I could see what I was doing. I could see my sin. And I could see that it wasn’t working but couldn’t stop myself. With each new disappointment my disgust in myself grew. I moved from disappointment to disapproval to a complete and utter disdain for myself. But, instead of turning to grace I went further on in my descent. Instead of turning to my Father, I said, “Surely the darkness shall cover me, and the light about me be night. (Ps139:11) I deserve this darkness. I deserve this sorrow. I deserve this shit because that is exactly what I am. I might as well just settle in and make my bed here (Sheol).” (Ps139:8)
I could see my heart (desire). I could see the lie (that the creation would fulfill it). I could see my sin (that I was exchanging him for things). I could see my need for grace (for all of this). And rather than turning to him I embraced the darkness. I took the darkness of shame and made it my own.

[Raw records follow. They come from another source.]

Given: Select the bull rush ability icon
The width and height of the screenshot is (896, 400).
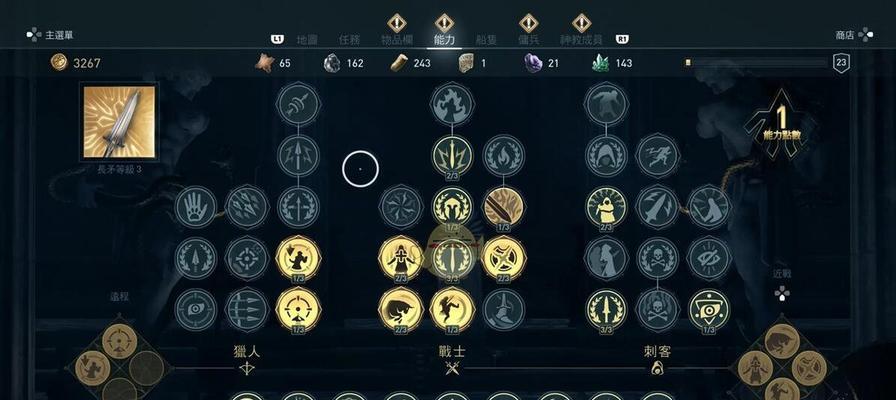Looking at the screenshot, I should pyautogui.click(x=401, y=309).
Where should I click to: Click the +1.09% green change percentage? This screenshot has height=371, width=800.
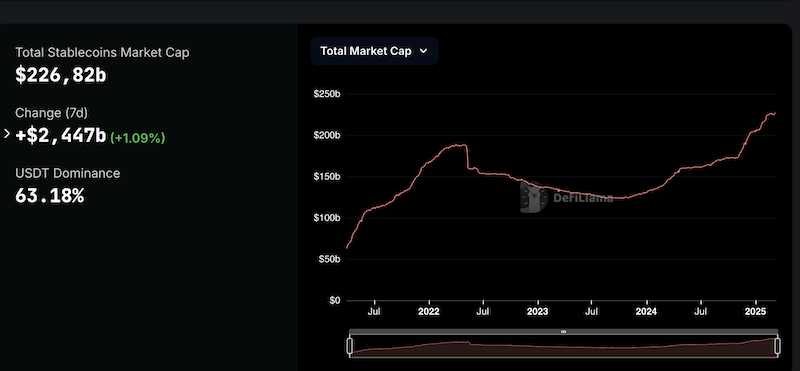point(138,138)
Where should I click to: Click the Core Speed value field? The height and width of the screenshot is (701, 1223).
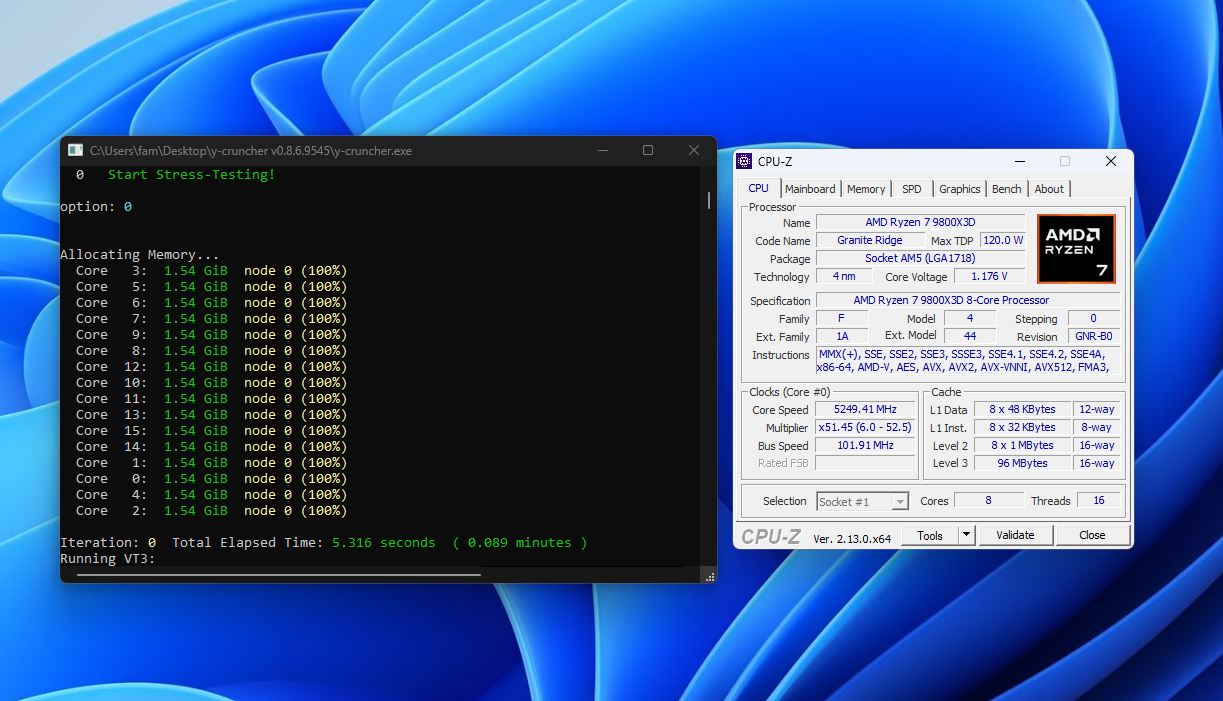click(x=865, y=410)
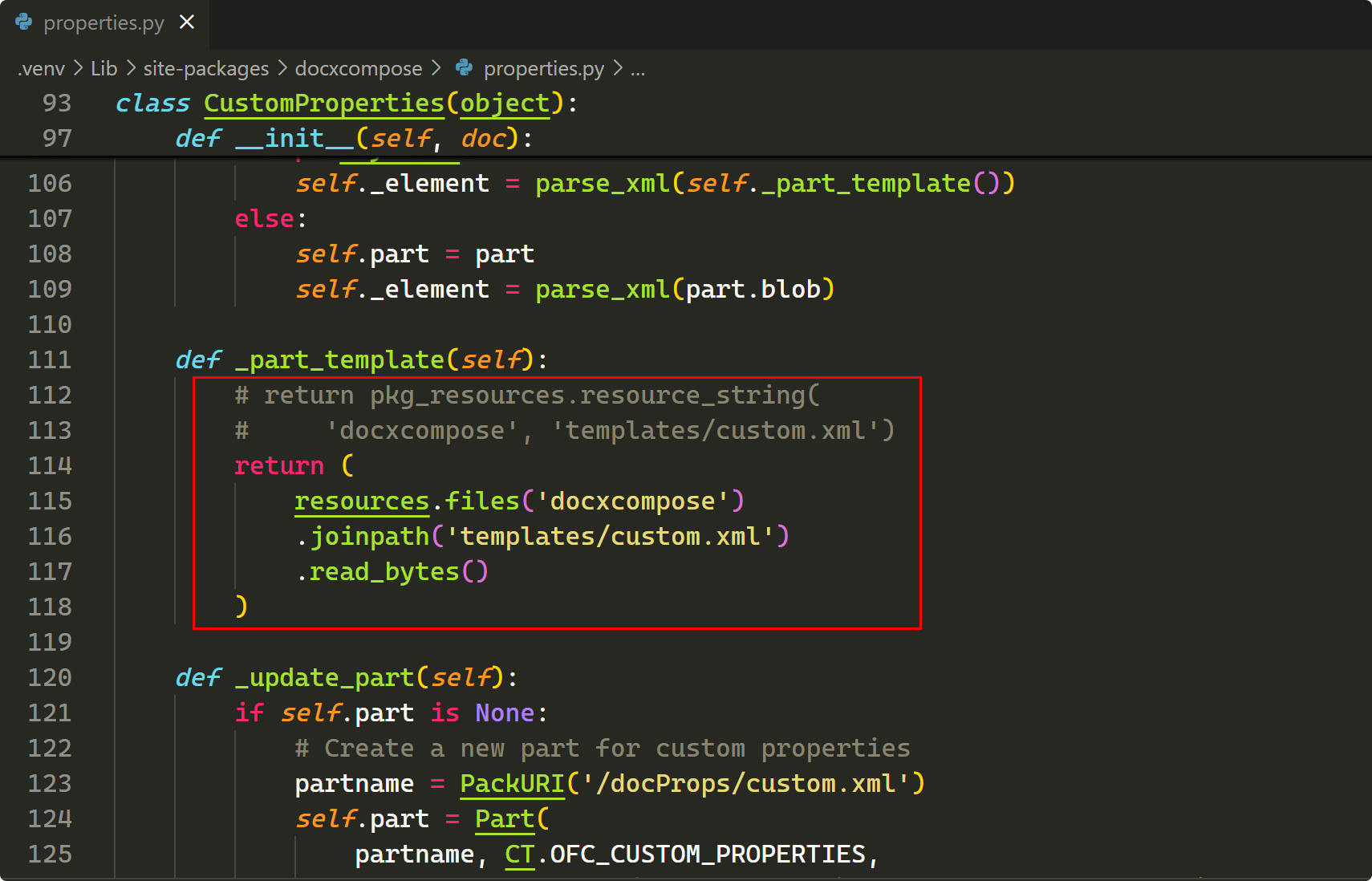The width and height of the screenshot is (1372, 881).
Task: Click the underlined Part class name
Action: pyautogui.click(x=504, y=819)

This is my confession. A confession of my internal descent from participating in Jesus’ Resurrection Table to making a bed of grave clothes in the darkness of Sheol.
I’m the man that preached Jesus resurrected on Sunday and cozied up under the covers of death by Tuesday. So, where is the Resurrection now? Have I forsaken it? Have I been disqualified from it? Is the resurrection still available for a loser like me?

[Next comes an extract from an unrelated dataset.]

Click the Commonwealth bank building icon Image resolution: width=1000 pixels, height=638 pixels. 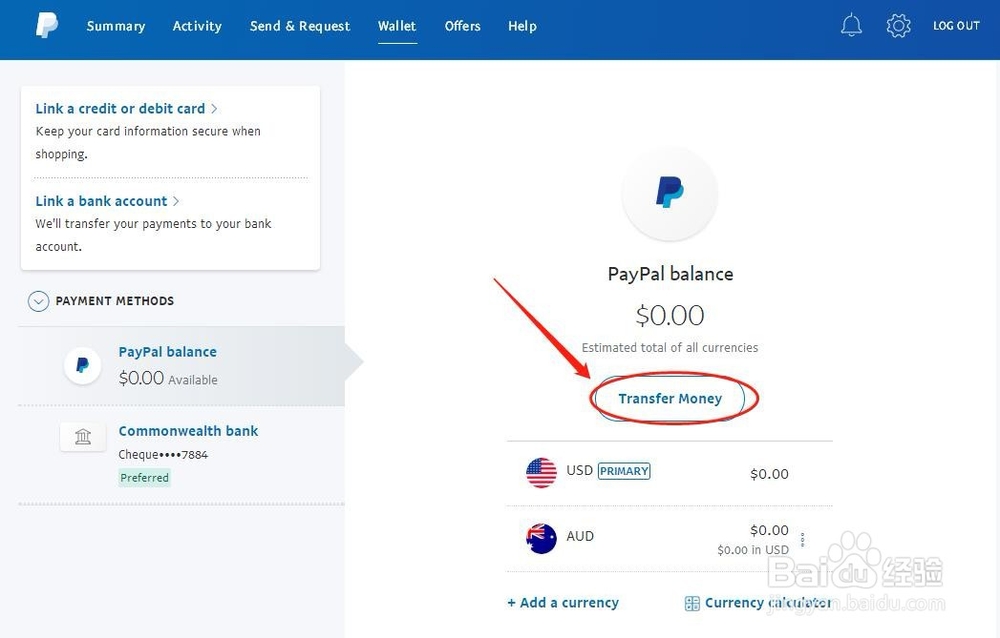point(83,436)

The answer came for me in these words,
“You search out my path and my laying down and are acquainted with all my ways. Even before a word is on my tongue, behold, O LORD, you know it all together. You hem me in, behind and before, and lay your hand upon me… If I make my bed in Sheol, you are there!” – Ps 139:3-8
He came for me. He knows me better than I know myself and he lovingly hemmed me in. He was waiting for me in the darkness. He went there ahead of me. And with the love of an understanding Father, he placed his hand upon me. As I sat in my study, brooding over these words, my heart began to fill. My deep deep longings, wrongfully aimed at this world, had found their satisfaction again. Satisfaction in the saving Hand of the Father; Jesus. The Hand of understanding, redemption and resurrection.

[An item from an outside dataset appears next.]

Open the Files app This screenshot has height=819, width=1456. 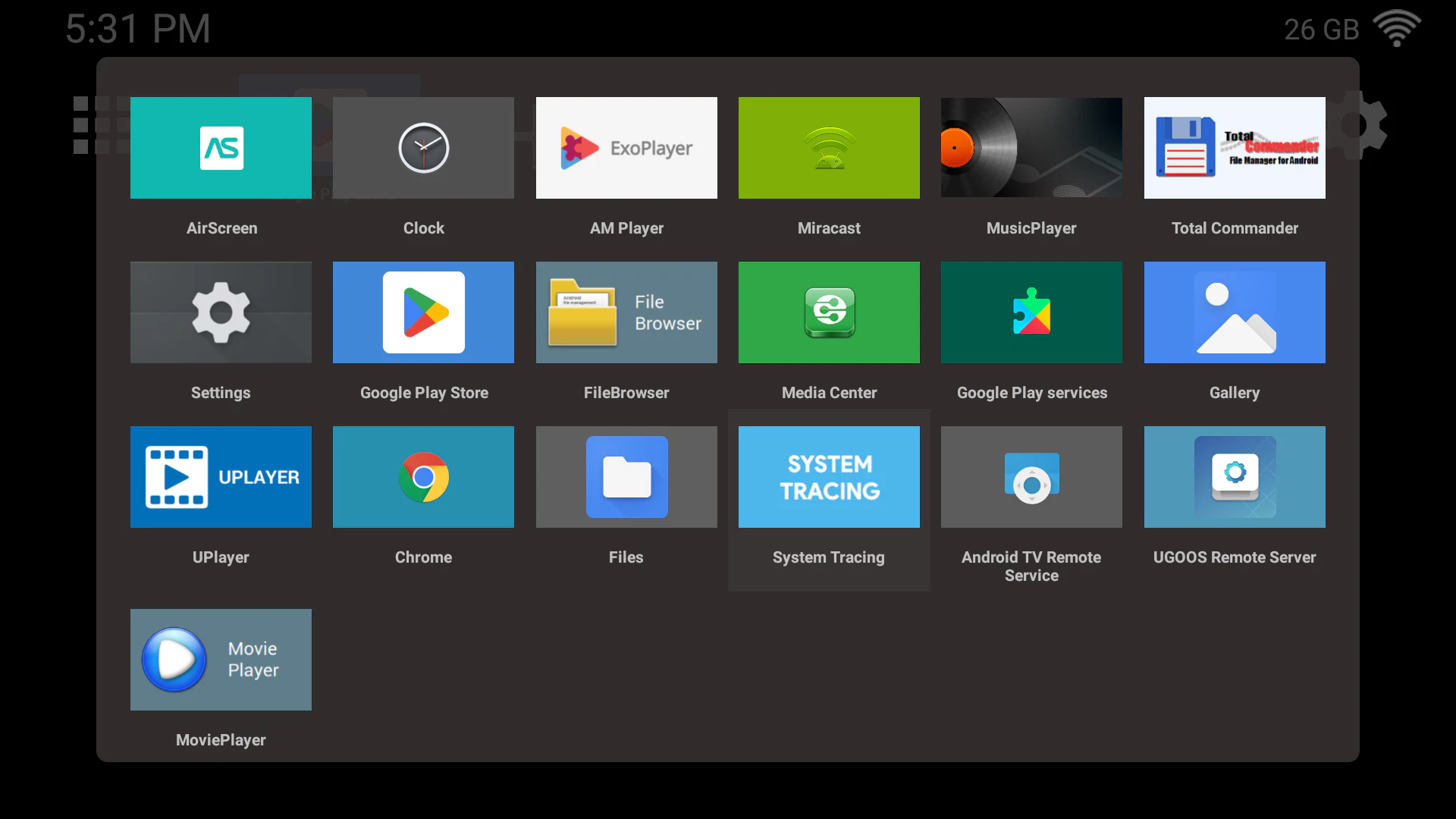pos(626,477)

Here is an exert from my journal:
“My heart wants to make it’s bed in Sheol and say, the darkness shall cover me. Everything fleshly within me wants to cover myself in the darkness of shame, guilt, and self-hatred. Declaring that I do not deserve light or goodness. That I am undeserving of life, because I have chosen death. For today, I was born from my bed in the flesh. Yet, I am in Christ. I am a new creation. I am born of the Spirit. I am born, not of the will of darkness, but of the will of His Resurrection…
Father, I repent and return to your Son’s Resurrection. This is not who you have made me to be (given over to discouragement, despair, and a dreary heart). Instead, I look upon the Resurrected Christ and am compelled to make the words of the Psalmist my own.
‘For you formed my inward parts; you knitted me together in my mother’s womb. I praise you, for I am fearfully and wonderfully made (in Christ). Wonderful are your works; my soul knows it very well.’
I return to Easter.”
This. This is how we become a people of the Resurrection. By always and continually returning to the Resurrection. Return from the death you have chosen and the death forced upon you. Return to Easter. For you are his and he is yours.